═════ RECORDS FOR THE EXERCISE ═════
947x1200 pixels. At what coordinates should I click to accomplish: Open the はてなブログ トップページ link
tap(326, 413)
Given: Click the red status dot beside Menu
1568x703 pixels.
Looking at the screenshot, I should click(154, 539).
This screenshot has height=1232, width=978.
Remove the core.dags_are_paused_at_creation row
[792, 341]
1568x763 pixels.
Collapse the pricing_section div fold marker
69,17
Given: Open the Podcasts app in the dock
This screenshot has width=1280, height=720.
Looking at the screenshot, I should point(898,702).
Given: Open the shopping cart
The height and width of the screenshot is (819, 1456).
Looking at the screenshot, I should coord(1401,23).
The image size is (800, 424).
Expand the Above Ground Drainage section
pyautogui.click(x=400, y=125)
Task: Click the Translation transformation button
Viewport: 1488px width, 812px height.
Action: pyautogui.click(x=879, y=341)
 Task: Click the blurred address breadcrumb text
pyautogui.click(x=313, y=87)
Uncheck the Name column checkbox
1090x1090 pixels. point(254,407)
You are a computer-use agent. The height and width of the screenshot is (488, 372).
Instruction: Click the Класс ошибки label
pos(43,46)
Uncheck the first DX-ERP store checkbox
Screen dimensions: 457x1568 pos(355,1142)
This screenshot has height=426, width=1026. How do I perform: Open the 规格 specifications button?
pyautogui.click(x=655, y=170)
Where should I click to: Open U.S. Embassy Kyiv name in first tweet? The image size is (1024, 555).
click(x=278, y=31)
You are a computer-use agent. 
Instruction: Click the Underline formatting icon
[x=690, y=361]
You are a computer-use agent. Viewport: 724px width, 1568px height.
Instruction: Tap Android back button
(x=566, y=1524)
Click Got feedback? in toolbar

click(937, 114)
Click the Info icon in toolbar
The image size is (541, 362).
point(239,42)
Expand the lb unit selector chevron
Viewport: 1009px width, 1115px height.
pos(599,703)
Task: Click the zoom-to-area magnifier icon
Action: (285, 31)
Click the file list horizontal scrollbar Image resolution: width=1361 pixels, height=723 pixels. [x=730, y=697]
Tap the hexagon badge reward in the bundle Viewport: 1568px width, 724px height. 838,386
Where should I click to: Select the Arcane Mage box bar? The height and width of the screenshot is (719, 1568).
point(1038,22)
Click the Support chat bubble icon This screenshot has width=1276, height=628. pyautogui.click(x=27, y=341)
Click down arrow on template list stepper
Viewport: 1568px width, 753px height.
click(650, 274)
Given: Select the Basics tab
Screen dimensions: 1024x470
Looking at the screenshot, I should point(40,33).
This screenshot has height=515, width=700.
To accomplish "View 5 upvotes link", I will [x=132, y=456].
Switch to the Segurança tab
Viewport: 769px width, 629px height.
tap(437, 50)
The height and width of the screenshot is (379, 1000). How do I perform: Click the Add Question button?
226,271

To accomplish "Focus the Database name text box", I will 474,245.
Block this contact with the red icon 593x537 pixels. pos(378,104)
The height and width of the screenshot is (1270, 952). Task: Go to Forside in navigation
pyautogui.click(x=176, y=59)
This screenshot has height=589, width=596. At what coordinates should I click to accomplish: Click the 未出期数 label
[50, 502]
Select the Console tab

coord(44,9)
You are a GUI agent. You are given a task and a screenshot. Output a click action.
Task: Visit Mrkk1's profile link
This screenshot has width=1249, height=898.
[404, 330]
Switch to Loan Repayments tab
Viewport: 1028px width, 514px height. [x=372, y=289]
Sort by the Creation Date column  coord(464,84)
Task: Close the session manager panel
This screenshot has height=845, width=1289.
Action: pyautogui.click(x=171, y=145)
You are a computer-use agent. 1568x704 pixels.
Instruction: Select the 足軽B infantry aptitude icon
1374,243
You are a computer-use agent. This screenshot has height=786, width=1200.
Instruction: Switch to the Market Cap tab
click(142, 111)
═════
YOUR TASK: All of the material must be written out again without any change.

OUTPUT FOR THIS EXERCISE:
947x1200 pixels. At what coordinates should I click to accomplish: Open the はてなブログ トップページ link
tap(326, 413)
Given: Click the red status dot beside Menu
1568x703 pixels.
Looking at the screenshot, I should click(154, 539).
This screenshot has height=1232, width=978.
Remove the core.dags_are_paused_at_creation row
[792, 341]
1568x763 pixels.
Collapse the pricing_section div fold marker
69,17
Given: Open the Podcasts app in the dock
This screenshot has width=1280, height=720.
Looking at the screenshot, I should point(898,702).
Given: Open the shopping cart
The height and width of the screenshot is (819, 1456).
Looking at the screenshot, I should coord(1401,23).
The image size is (800, 424).
Expand the Above Ground Drainage section
pyautogui.click(x=400, y=125)
Task: Click the Translation transformation button
Viewport: 1488px width, 812px height.
Action: pyautogui.click(x=879, y=341)
 Task: Click the blurred address breadcrumb text
pyautogui.click(x=313, y=87)
Uncheck the Name column checkbox
1090x1090 pixels. point(254,407)
You are a computer-use agent. The height and width of the screenshot is (488, 372).
Instruction: Click the Класс ошибки label
pos(43,46)
Uncheck the first DX-ERP store checkbox
Screen dimensions: 457x1568 pos(355,1142)
This screenshot has height=426, width=1026. How do I perform: Open the 规格 specifications button?
pyautogui.click(x=655, y=170)
Where should I click to: Open U.S. Embassy Kyiv name in first tweet? The image size is (1024, 555).
click(x=278, y=31)
You are a computer-use agent. 
Instruction: Click the Underline formatting icon
[x=690, y=361]
You are a computer-use agent. Viewport: 724px width, 1568px height.
Instruction: Tap Android back button
(x=566, y=1524)
Click Got feedback? in toolbar

click(937, 114)
Click the Info icon in toolbar
The image size is (541, 362).
point(239,42)
Expand the lb unit selector chevron
Viewport: 1009px width, 1115px height.
pos(599,703)
Task: Click the zoom-to-area magnifier icon
Action: (285, 31)
Click the file list horizontal scrollbar Image resolution: width=1361 pixels, height=723 pixels. [x=730, y=697]
Tap the hexagon badge reward in the bundle Viewport: 1568px width, 724px height. 838,386
Where should I click to: Select the Arcane Mage box bar? The height and width of the screenshot is (719, 1568).
point(1038,22)
Click the Support chat bubble icon This screenshot has width=1276, height=628. pyautogui.click(x=27, y=341)
Click down arrow on template list stepper
Viewport: 1568px width, 753px height.
click(650, 274)
Given: Select the Basics tab
Screen dimensions: 1024x470
Looking at the screenshot, I should point(40,33).
This screenshot has height=515, width=700.
To accomplish "View 5 upvotes link", I will [x=132, y=456].
Switch to the Segurança tab
Viewport: 769px width, 629px height.
tap(437, 50)
The height and width of the screenshot is (379, 1000). How do I perform: Click the Add Question button?
226,271

To accomplish "Focus the Database name text box", I will 474,245.
Block this contact with the red icon 593x537 pixels. pos(378,104)
The height and width of the screenshot is (1270, 952). Task: Go to Forside in navigation
pyautogui.click(x=176, y=59)
This screenshot has height=589, width=596. At what coordinates should I click to accomplish: Click the 未出期数 label
[50, 502]
Select the Console tab

coord(44,9)
You are a GUI agent. You are given a task and a screenshot. Output a click action.
Task: Visit Mrkk1's profile link
This screenshot has width=1249, height=898.
[404, 330]
Switch to Loan Repayments tab
Viewport: 1028px width, 514px height. [x=372, y=289]
Sort by the Creation Date column  coord(464,84)
Task: Close the session manager panel
This screenshot has height=845, width=1289.
Action: pyautogui.click(x=171, y=145)
You are a computer-use agent. 1568x704 pixels.
Instruction: Select the 足軽B infantry aptitude icon
1374,243
You are a computer-use agent. This screenshot has height=786, width=1200.
Instruction: Switch to the Market Cap tab
click(142, 111)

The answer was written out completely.